— Your tasks —
**1)** Translate this sentence from the curry recipe below into Spanish: "I love curry especially on cold days!"
**2)** Print the portion of the curry recipe below that starts at the words "2. Add in chicken, garlic", and stop after the words "cook until soft.".

## BEGIN Document passage

This is my version of Thai Red Chicken Curry.
5 skinless boneless chicken thigh cut into bite size pieces
4 carrots chopped up into chunks
2 cups cauliflower florets
2 large tomatoes peeled and quartered
4 cloves of garlic (I really love garlic, you can put less)
1/2 medium onion cut into bite size pieces
3 tbsp Mae Ploy Thai Red Curry Paste (You can use whatever curry paste you like)
1 can coconut milk
1 can water
Handful of cilantro
1. In a large pot heat up vegetable oil on medium high heat.
2. Add in chicken, garlic and onion.
3. Let Chicken lightly brown on one side then mix ingredients together and add in the red curry paste.
4. Mix ingredients well then add carrots.
5. Add in Coconut Milk and Water. Stir and let simmer for 10 minutes.
6. Check if carrots are almost tender, then add the cauliflower. Simmer for another 10 minutes.
7. Add in Tomatoes and cook until soft.
8. Add in chicken seasoning, sugar and lime to taste and make sure all the vegetables and meat is cooked thoroughly.
9. Sprinkle over some chopped cilantro and leave some for garnish.
10. Serve curry with hot white rice and enjoy =]
I hope you guys like this recipe. I love curry especially on cold days!

## END Document passage
## BEGIN Recorded information

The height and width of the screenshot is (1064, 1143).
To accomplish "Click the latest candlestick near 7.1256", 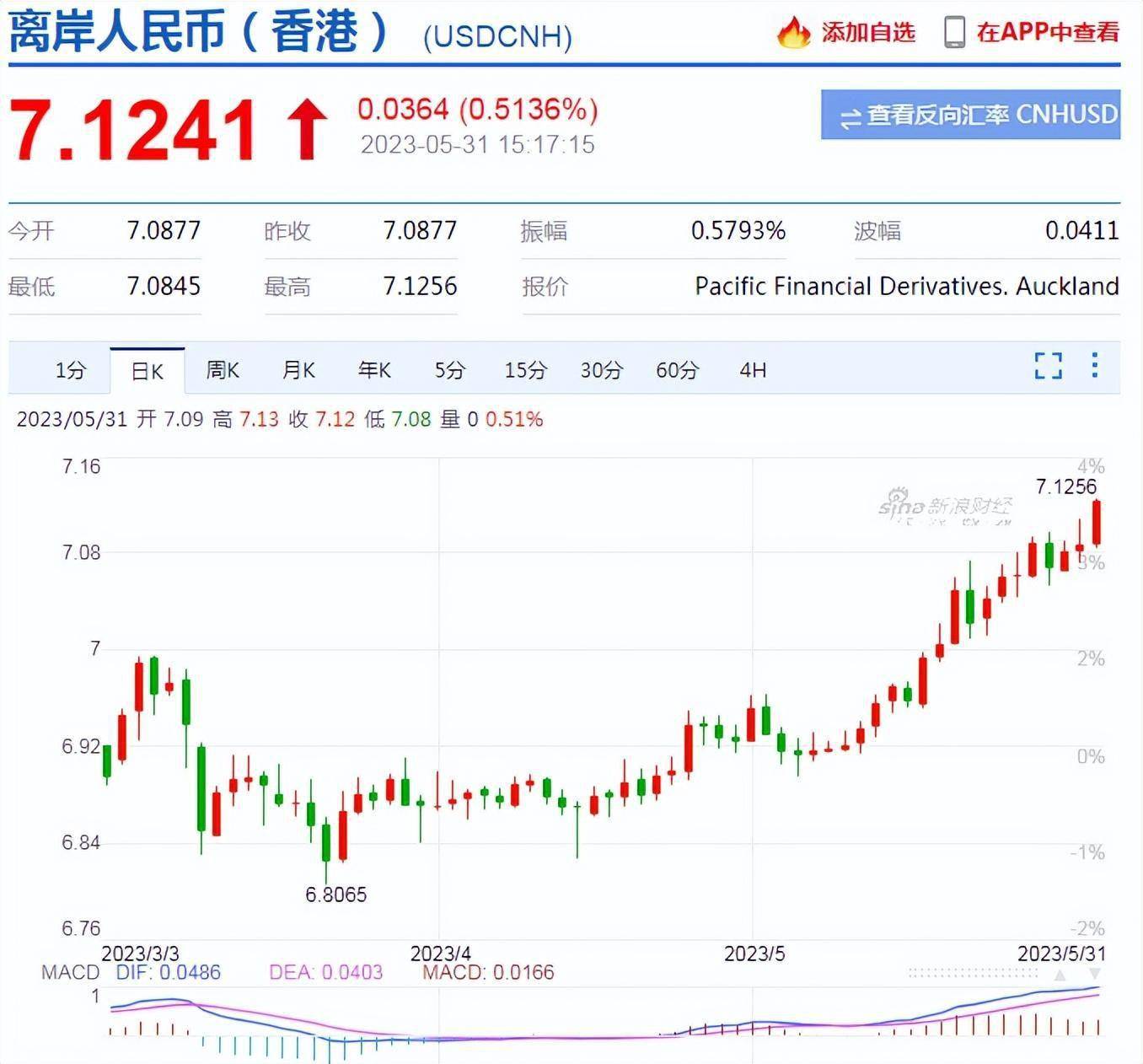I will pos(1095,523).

## END Recorded information
## BEGIN Recorded information

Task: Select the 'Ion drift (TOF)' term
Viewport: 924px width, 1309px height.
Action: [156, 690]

## END Recorded information
## BEGIN Recorded information

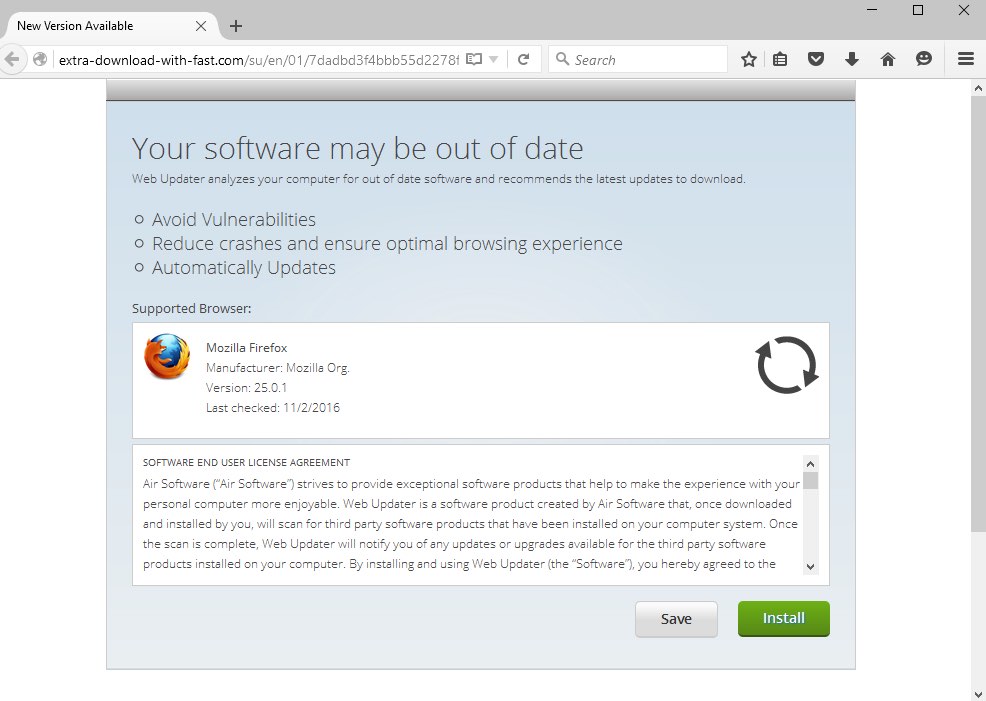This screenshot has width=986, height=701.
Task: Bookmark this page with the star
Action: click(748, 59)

## END Recorded information

— Per-task outputs —
**1)** ¡Me encanta el curry, especialmente en los días fríos!

**2)**
2. Add in chicken, garlic and onion.
3. Let Chicken lightly brown on one side then mix ingredients together and add in the red curry paste.
4. Mix ingredients well then add carrots.
5. Add in Coconut Milk and Water. Stir and let simmer for 10 minutes.
6. Check if carrots are almost tender, then add the cauliflower. Simmer for another 10 minutes.
7. Add in Tomatoes and cook until soft.